* Required action A *
What role does Ilka Milne hold, according to the article on the Nature Conservancy of Canada?
* Required action B *
Write out the article on the Nature Conservancy of Canada word for word, from "By Charlie Mahler, Wilderness" up to and including "Northwestern Ontario Program.".

Beyond Grassroots—The Nature Conservancy of Canada

Ilka Milne.
Ilka Milne.

By Charlie Mahler, Wilderness News Contributor

“This area is not remote,” says Ilka Milne of the Nature Conservancy of Canada talking about the vast sweep of wild land that she is responsible for as the Program Manager of NCC’s Northwestern Ontario Program.

“It’s actually at the nerve center, because this incredible area is the head-
waters of three huge North American watersheds – the Mississippi, the Great Lakes, and the James Bay drainage. I think we should all be really concerned about how we protect the land. If you think about something contaminating your water, it doesn’t feel that remote, does it? We’re close to the homes of a lot of people then, I suppose.”

It is in this spirit that the Nature Conservancy of Canada (NCC), which is about to celebrate its second year of operations at the Fort Frances regional office that Milne runs, seeks to secure and manage lands in areas that support high levels of biodiversity and that face the greatest threats from what it sees as incompatible land use. The organization is currently targeting for preservation critical habitats along Lake Superior’s Canadian North Shore. In the western part of her program area, Milne and area conservation partners are doing the preliminary planning necessary to identify which habitat parcels warrant the Northwest Ontario Program’s focus in the near future.

* Collected data entries *

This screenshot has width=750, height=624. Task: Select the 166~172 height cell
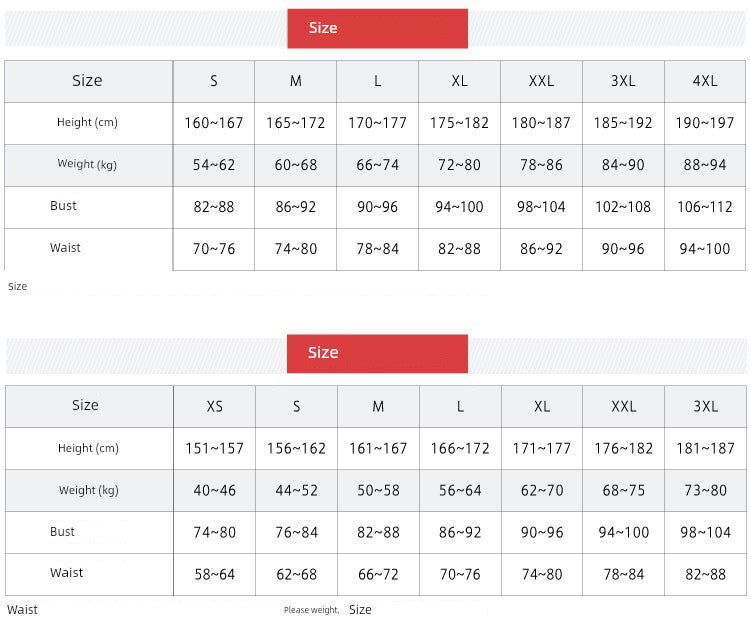(460, 448)
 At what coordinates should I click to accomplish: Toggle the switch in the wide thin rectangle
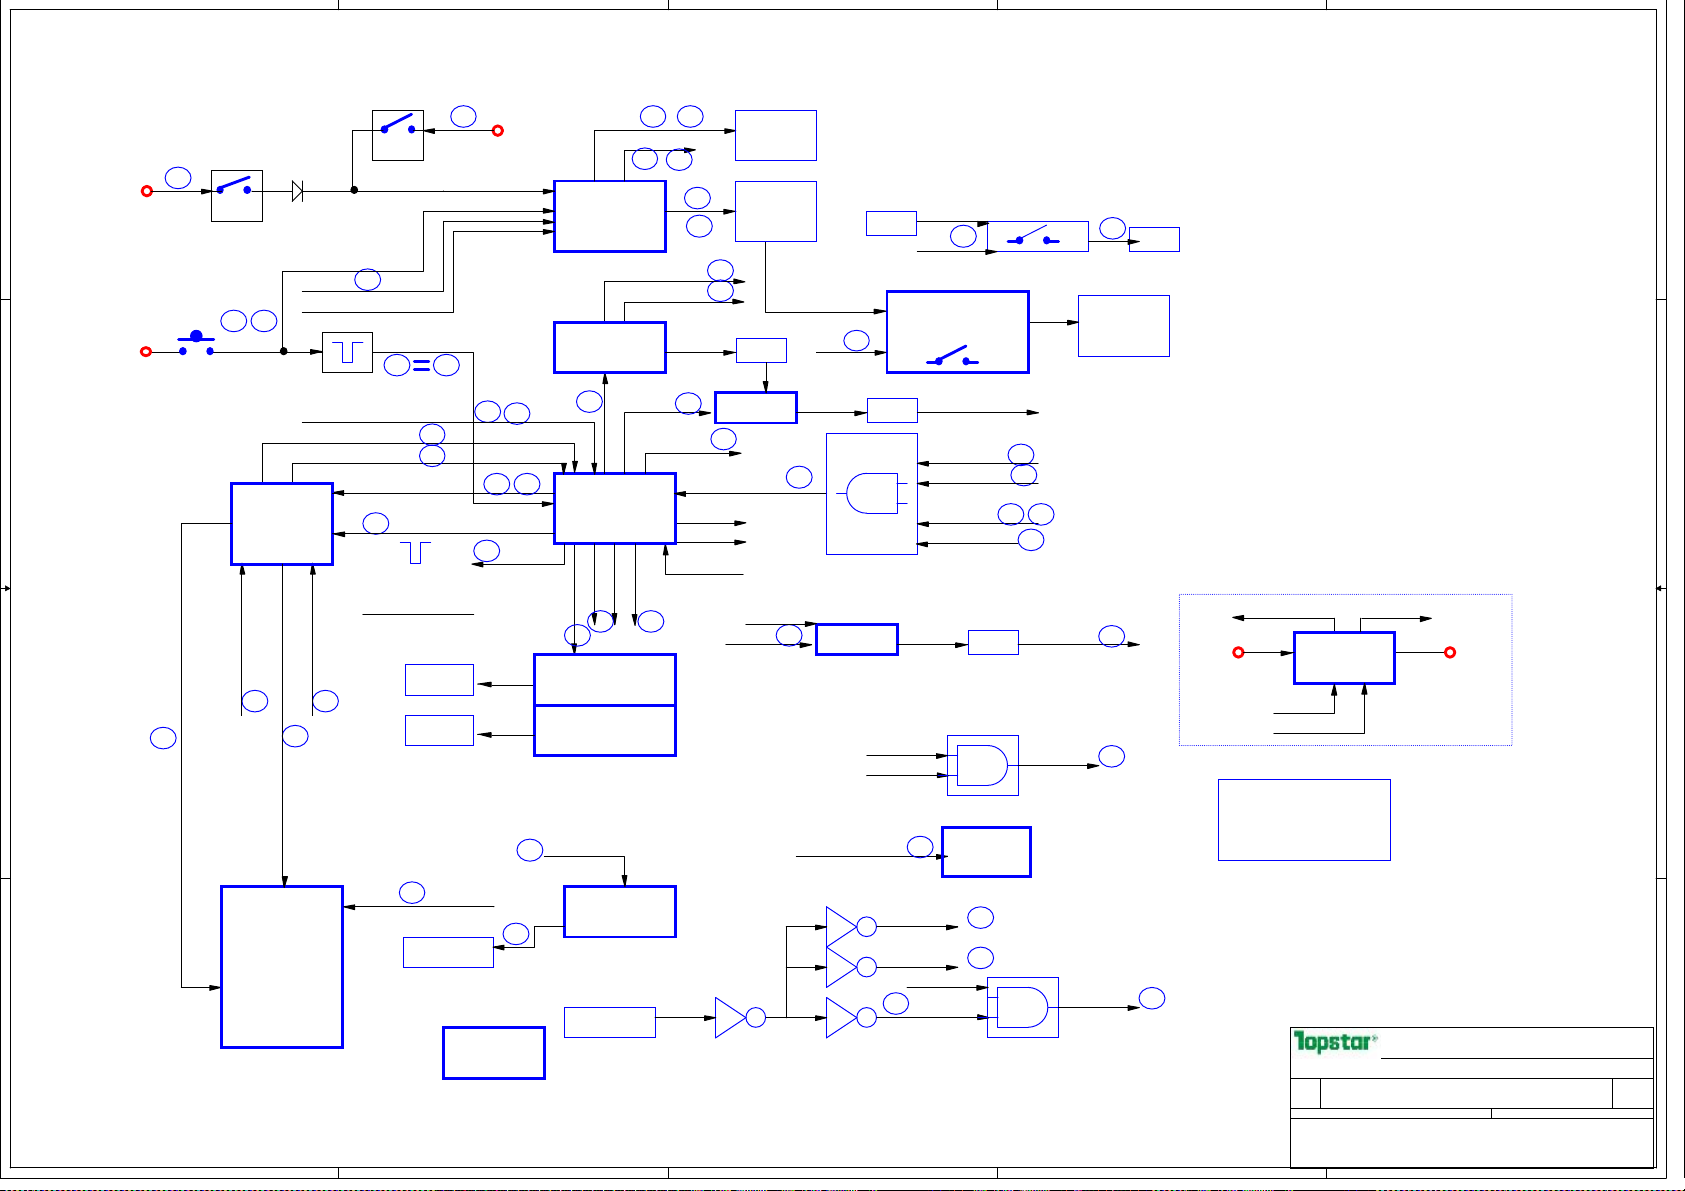pyautogui.click(x=1037, y=237)
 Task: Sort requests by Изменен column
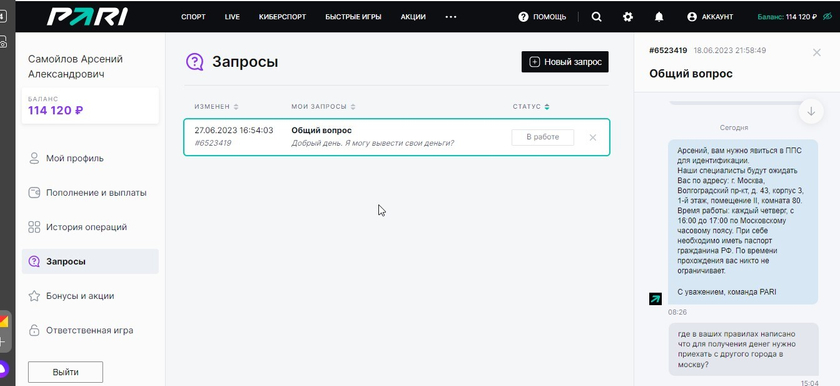coord(216,107)

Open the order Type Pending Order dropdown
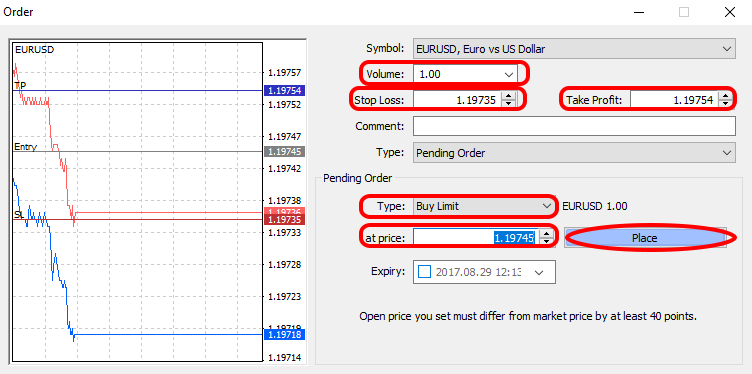click(x=574, y=153)
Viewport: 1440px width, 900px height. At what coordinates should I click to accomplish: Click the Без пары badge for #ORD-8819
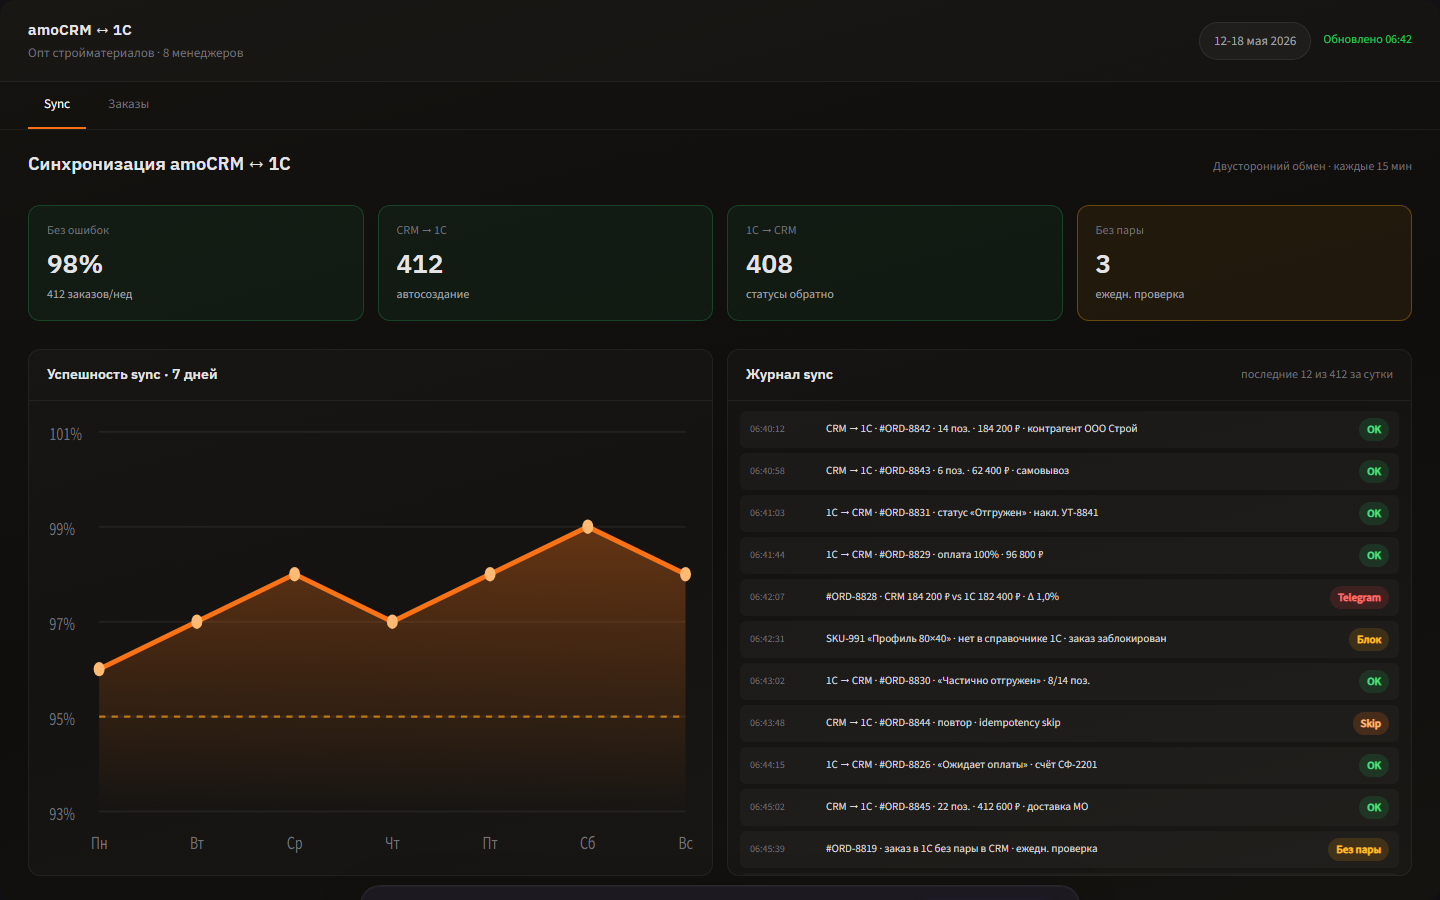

* Exercise response A *
She is the Program Manager of the Nature Conservancy of Canada's Northwestern Ontario Program.

* Exercise response B *
By Charlie Mahler, Wilderness News Contributor

“This area is not remote,” says Ilka Milne of the Nature Conservancy of Canada talking about the vast sweep of wild land that she is responsible for as the Program Manager of NCC’s Northwestern Ontario Program.